Senator Elroy Hefner has been invited to join approximately thirty other Nebraskans involved in agriculture and agribusiness on a People to People study mission to the Soviet Union in June, 1991. This study mission is sponsored by the American People Ambassador's Program and will be led by Dr. Irvin Omtvedt, Vice Chancellor of the University of Nebraska Institute of Agriculture and Natural Resources. The study mission will include meetings with private and public sector representatives, farm visits, collective farming operations visits, a tour of a tractor factory, visits with managers, distributors, and export representatives, and a meeting with the head of the Soviet Food and Agricultural Department. The group will also be observing recent techniques, advances, and failures in the Soviet agricultural ventures. According to Senator Hefner, the trip is intricately related to his duties as a state senator since he represents one of the most rural, agricultural dominated and agriculture dependent legislative districts in the State of Nebraska. He is a member of the Legislature's Agricultural Committee and has served on it for over six years. Senator Hefner cites Nebraska's inter-dependence on the world's agricultural economy, specifically the Soviet market which he states is one of Nebraska's biggest competitors and an important consumer. Senator Hefner expresses the belief that he will gain a substantial amount of information and experience which will aid him in his duties as a State Senator representing the 19th Legislative District.
Senator Hefner inquires as to whether he may use funds from his campaign committee to offset all or part of the travel and arrangement costs of the trip. He states his wife will be traveling with him, but that her expenses will be paid from personal funds.
Section 49-1446.01 of the Nebraska Political Accountability and Disclosure Act provides:
Any committee, including a political party committee, may: (1) make expenditures or transfer funds after any election for: . . . (h) meals, lodging, and travel by an officeholder and his or her staff when involved in activities related to the duties of his or her public office . . .

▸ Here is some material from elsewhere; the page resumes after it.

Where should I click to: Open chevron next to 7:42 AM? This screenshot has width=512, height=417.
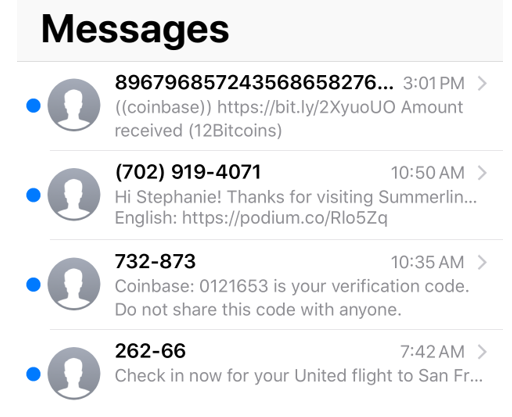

The foregoing provisions permitting the use of campaign funds for officeholder related travel was incorporated into the Nebraska Political Accountability and Disclosure Act as the result of LB1174 which was passed by the Legislature in 1988. In his statement of intent to the committee on Government, Military and Veteran Affairs on January 29, 1988, Senator David Landis, the sponsor of LB1174 said:
It is the case that when we run for office another time, we run basically on records; how effective we were, how knowledgeable we were, how well we perform our job . . .. The theory of this amendment says, an officeholder has some campaign funds, he decides to go to a continuing legal education seminar on an important issue that will be coming up in the Legislature, he is perhaps going to introduce a bill on that subject, or she is going to a regional conference in Kansas City on a high technology type of issue, economic development or whatever, the Legislature does not have any money to send them, if they have got campaign funds, they can use them. Why? It makes them a better officeholder.

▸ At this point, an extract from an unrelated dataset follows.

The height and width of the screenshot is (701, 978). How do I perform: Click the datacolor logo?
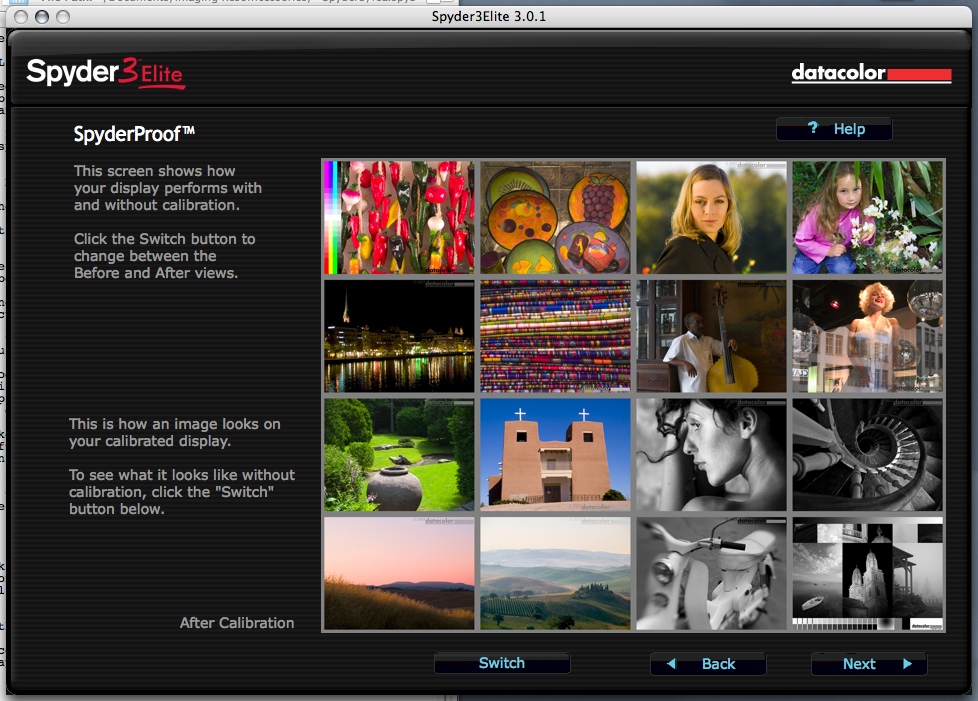pos(870,73)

The sense of Senator Landis' statement of intent seems to be that campaign funds may be used by an officeholder for travel which is calculated to make the officeholder more effective, more knowledgeable, or better able to perform his or her duties. Clearly there is a connection between an overseas study mission focusing on Soviet agriculture and the duties of a state senator serving on the Agriculture Committee and representing an agricultural district. Therefore, Section 49-1446.01(1)(h) authorizes the use of campaign funds from Senator Hefner's campaign committee in connection with the overseas mission.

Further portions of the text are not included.